Post-translational modification of proteins by covalent attachment of ubiquitin is a key cellular process, regulating for example the fate and recycling of proteins. We present a new method to combine multiscale simulation with advanced analysis methods to characterize the states of ubiquitin-ubiquitin conjugates. We found that the linkage position affects the conformational space of ubiquitin dimers, determining the number and stability of relevant states, the character of subunit contacts and the nature of the surface exposed to possible binding partners.

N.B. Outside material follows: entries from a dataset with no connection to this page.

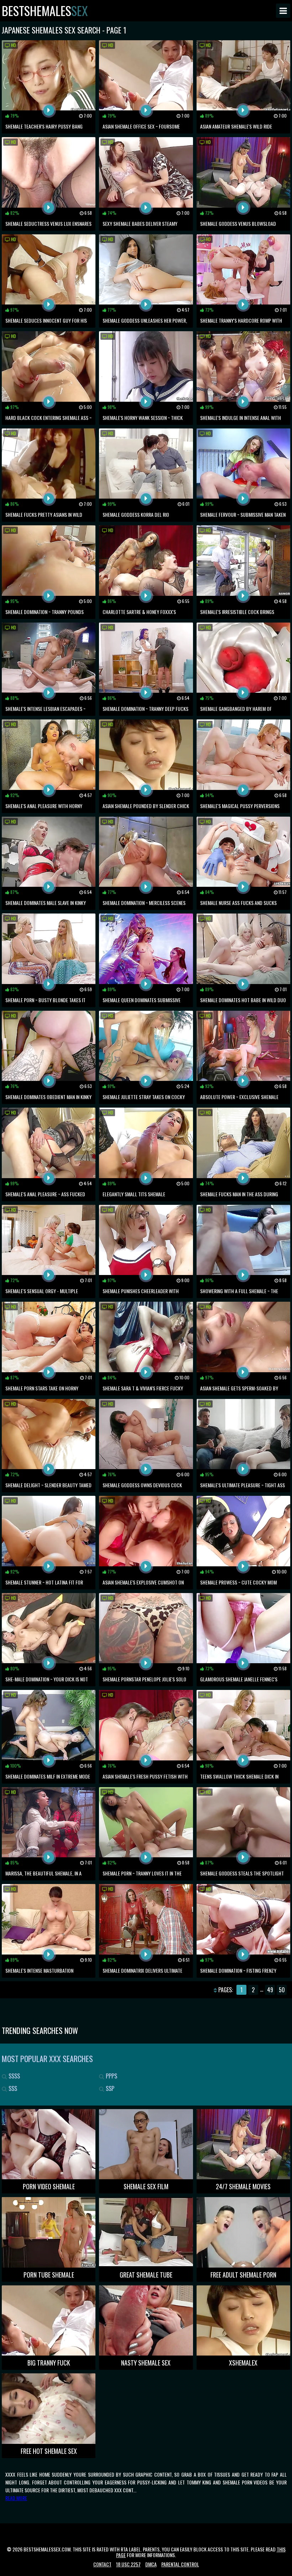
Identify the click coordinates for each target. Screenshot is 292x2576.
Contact (102, 2564)
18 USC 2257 (128, 2564)
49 (270, 1990)
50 (282, 1990)
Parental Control (180, 2564)
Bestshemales (45, 11)
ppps (110, 2076)
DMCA (151, 2564)
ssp (109, 2088)
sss (12, 2088)
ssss (13, 2076)
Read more (16, 2498)
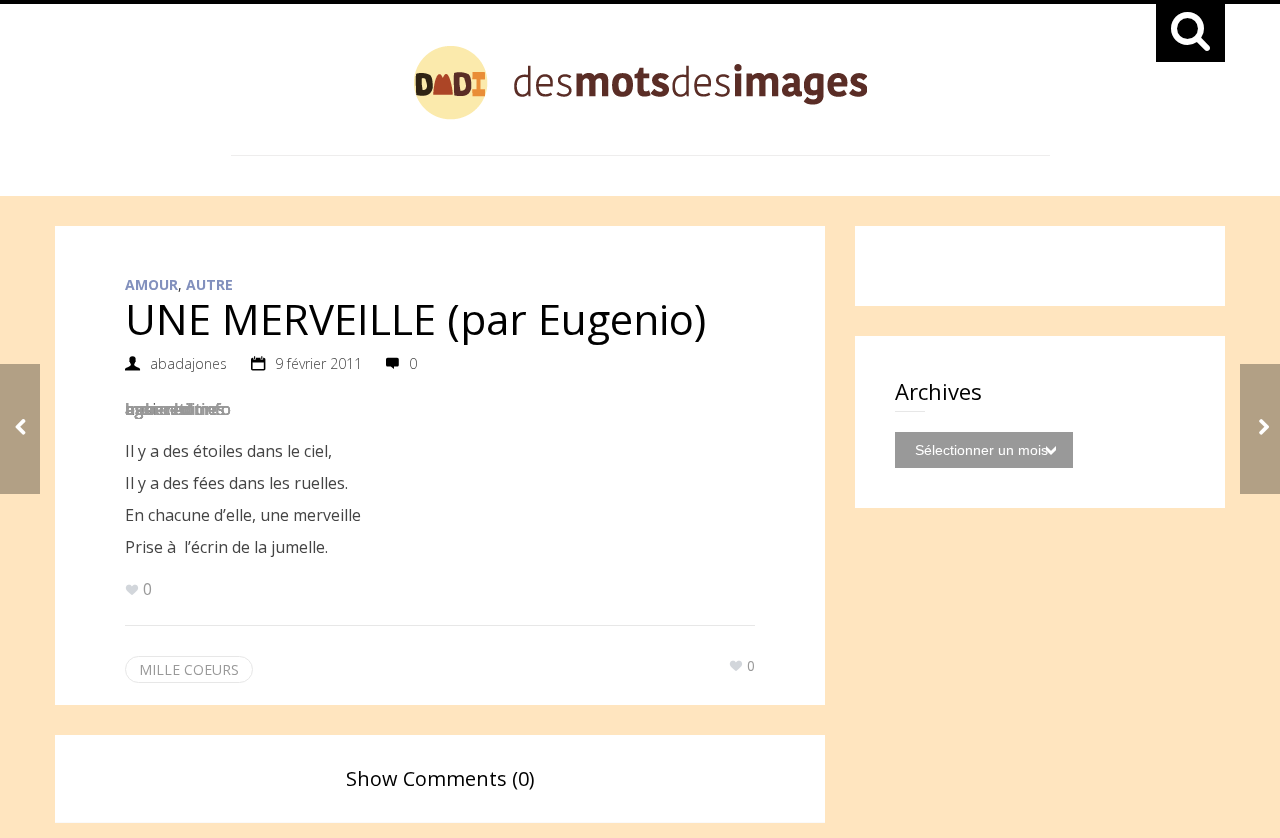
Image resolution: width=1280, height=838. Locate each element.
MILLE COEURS (189, 669)
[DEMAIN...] (1260, 429)
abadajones (188, 363)
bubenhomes (175, 409)
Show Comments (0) (440, 778)
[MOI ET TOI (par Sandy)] (20, 429)
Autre (209, 284)
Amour (151, 284)
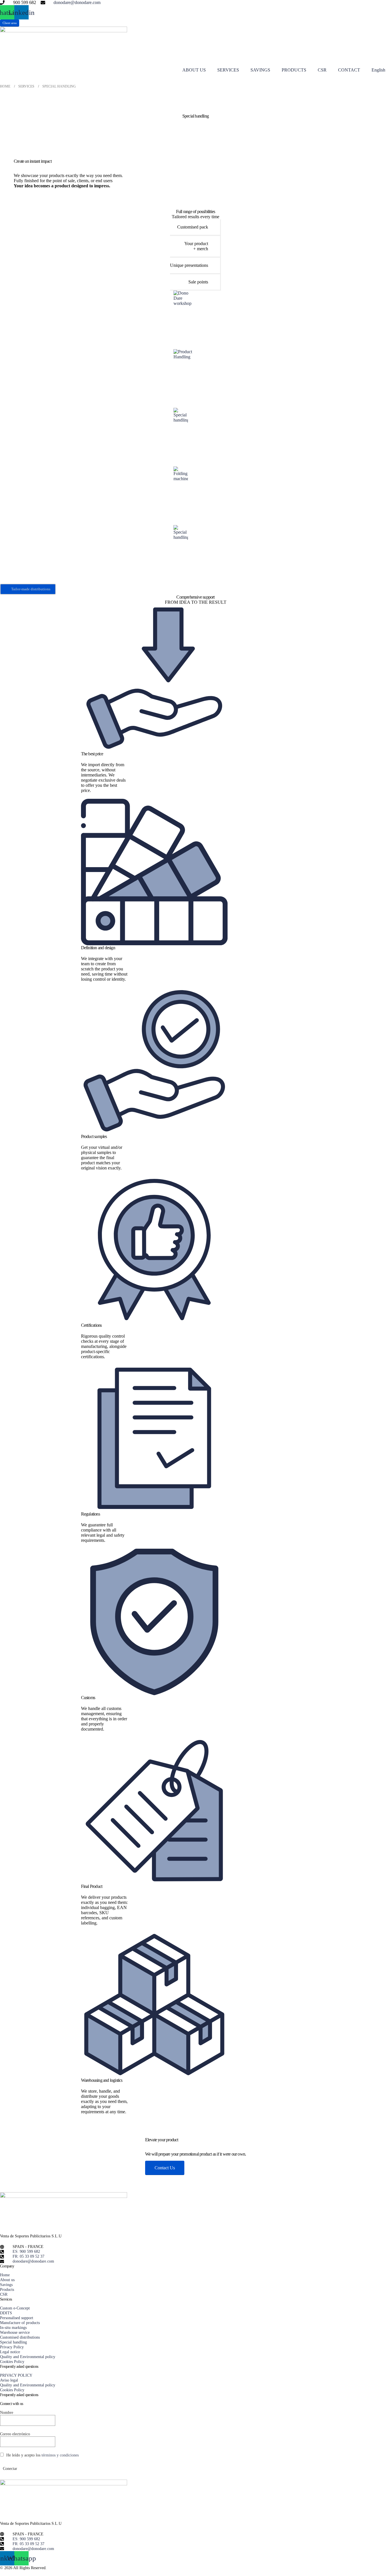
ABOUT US (194, 69)
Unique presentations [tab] (189, 265)
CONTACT (349, 69)
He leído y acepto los (42, 2455)
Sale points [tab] (198, 281)
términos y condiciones (60, 2455)
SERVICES (228, 69)
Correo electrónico (15, 2434)
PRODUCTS (294, 69)
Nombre (6, 2412)
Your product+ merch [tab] (196, 246)
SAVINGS (260, 69)
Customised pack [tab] (192, 227)
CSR (322, 69)
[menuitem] (378, 70)
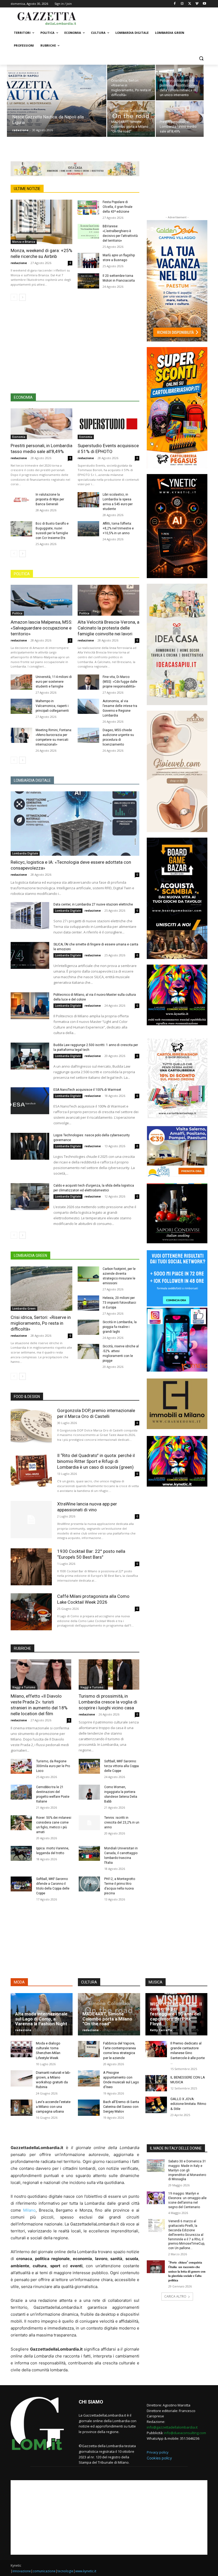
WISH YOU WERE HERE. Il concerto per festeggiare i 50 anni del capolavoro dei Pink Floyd (176, 2014)
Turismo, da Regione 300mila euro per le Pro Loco (53, 1766)
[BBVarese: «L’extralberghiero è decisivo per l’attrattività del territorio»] (88, 231)
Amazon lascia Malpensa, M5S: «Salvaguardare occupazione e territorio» (41, 627)
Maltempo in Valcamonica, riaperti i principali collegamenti (52, 706)
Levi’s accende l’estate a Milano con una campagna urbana (53, 2106)
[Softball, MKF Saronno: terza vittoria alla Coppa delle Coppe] (89, 1766)
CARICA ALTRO (175, 2296)
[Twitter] (190, 4)
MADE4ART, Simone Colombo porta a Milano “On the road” (107, 2018)
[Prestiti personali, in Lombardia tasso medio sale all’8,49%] (180, 119)
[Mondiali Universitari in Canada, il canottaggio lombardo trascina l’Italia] (89, 1853)
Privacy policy (158, 2452)
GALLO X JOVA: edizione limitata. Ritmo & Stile (188, 2103)
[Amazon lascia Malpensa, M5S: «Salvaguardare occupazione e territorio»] (41, 600)
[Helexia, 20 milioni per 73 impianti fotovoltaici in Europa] (88, 1303)
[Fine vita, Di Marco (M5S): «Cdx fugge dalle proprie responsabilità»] (88, 682)
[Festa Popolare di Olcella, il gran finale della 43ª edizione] (88, 207)
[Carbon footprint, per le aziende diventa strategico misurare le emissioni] (88, 1274)
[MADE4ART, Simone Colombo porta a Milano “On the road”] (131, 119)
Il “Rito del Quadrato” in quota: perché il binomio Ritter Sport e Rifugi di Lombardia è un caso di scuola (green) (96, 1461)
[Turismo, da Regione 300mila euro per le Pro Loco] (21, 1766)
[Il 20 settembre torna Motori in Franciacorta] (88, 281)
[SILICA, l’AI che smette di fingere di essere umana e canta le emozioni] (30, 955)
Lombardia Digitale (25, 853)
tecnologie (65, 2571)
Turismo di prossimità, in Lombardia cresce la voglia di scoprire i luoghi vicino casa (108, 1701)
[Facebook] (175, 4)
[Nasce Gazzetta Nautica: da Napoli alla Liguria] (56, 108)
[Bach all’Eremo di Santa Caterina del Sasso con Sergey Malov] (89, 2108)
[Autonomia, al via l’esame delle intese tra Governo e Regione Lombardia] (88, 706)
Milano (29, 2210)
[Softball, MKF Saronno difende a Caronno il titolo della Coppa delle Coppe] (21, 1884)
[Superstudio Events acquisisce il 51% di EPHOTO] (108, 423)
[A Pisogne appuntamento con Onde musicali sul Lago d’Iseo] (89, 2078)
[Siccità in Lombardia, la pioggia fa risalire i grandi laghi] (88, 1327)
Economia (18, 437)
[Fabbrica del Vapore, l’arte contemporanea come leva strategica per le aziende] (89, 2049)
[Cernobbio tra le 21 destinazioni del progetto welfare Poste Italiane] (21, 1792)
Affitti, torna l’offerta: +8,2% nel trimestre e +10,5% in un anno (118, 528)
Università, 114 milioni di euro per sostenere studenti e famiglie (54, 681)
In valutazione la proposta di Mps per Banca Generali (50, 499)
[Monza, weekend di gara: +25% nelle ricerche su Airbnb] (41, 222)
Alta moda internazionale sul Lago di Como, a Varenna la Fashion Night (41, 2018)
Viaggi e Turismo (23, 1687)
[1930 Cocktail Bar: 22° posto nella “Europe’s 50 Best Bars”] (31, 1566)
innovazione (21, 2571)
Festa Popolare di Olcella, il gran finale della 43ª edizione (117, 206)
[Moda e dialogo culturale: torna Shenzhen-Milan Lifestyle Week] (21, 2049)
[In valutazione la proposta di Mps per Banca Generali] (21, 499)
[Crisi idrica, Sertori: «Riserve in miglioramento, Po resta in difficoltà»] (131, 82)
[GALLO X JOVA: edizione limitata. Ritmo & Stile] (156, 2105)
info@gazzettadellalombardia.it (172, 2427)
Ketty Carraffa (161, 2030)
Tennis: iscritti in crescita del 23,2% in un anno (121, 1822)
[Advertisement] (145, 18)
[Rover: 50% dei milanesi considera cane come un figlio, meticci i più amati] (21, 1822)
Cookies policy (159, 2458)
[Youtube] (204, 4)
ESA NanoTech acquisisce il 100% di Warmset (87, 1090)
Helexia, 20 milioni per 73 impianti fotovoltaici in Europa (119, 1302)
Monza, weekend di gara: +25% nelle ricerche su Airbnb (41, 253)
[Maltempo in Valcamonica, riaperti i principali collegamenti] (21, 706)
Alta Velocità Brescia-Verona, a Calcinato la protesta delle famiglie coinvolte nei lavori (108, 627)
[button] (201, 58)
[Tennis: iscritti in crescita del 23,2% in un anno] (89, 1822)
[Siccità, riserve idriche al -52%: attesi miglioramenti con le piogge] (88, 1351)
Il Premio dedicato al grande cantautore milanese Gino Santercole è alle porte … (187, 2053)
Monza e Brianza (23, 242)
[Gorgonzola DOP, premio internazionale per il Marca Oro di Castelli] (31, 1426)
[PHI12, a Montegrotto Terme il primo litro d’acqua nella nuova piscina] (89, 1884)
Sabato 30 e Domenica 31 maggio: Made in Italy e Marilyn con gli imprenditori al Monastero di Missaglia (187, 2170)
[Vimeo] (197, 4)
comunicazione (44, 2571)
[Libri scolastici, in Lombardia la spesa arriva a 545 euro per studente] (88, 499)
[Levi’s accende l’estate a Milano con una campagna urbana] (21, 2108)
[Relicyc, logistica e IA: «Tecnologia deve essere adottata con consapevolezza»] (75, 823)
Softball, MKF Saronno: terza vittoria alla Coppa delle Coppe (121, 1766)
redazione (20, 130)
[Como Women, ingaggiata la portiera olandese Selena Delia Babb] (89, 1792)
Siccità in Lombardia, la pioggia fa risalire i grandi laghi (120, 1327)
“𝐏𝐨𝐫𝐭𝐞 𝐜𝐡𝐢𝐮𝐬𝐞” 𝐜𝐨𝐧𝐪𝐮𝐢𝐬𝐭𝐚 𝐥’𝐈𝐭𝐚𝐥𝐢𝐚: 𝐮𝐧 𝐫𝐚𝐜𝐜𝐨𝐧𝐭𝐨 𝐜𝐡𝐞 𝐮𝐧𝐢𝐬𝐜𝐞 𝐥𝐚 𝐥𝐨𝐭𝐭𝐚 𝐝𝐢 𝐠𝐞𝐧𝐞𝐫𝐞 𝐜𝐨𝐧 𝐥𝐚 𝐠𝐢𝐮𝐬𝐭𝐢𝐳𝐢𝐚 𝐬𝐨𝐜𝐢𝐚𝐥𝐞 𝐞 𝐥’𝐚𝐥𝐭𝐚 (187, 2271)
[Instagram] (182, 4)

Guanidine-II aptamer conformations and ligand binding modes through the lens of molecular simulation
2021-07-07, Steuer, Jakob, Kukharenko, Oleksandra, Riedmiller, Kai, Hartig, Jörg S., Peter, Christine
Regulation of gene expression via riboswitches is a widespread mechanism in bacteria. Here, we investigate ligand binding of a member of the guanidine sensing riboswitch family, the guanidine-II riboswitch (Gd-II). It consists of two stem-loops forming a dimer upon ligand binding. Using extensive molecular dynamics simulations we have identified conformational states corresponding to ligand-bound and unbound states in a monomeric stem-loop of Gd-II and studied the selectivity of this binding. To characterize these states and ligand-dependent conformational changes we applied a combination of dimensionality reduction, clustering, and feature selection methods. In absence of a ligand, the shape of the binding pocket alternates between the conformation observed in presence of guanidinium and a collapsed conformation, which is associated with a deformation of the dimerization interface. Furthermore, the structural features responsible for the ability to discriminate against closely related analogs of guanidine are resolved. Based on these insights, we propose a mechanism that couples ligand binding to aptamer dimerization in the Gd-II system, demonstrating the value of computational methods in the field of nucleic acids research.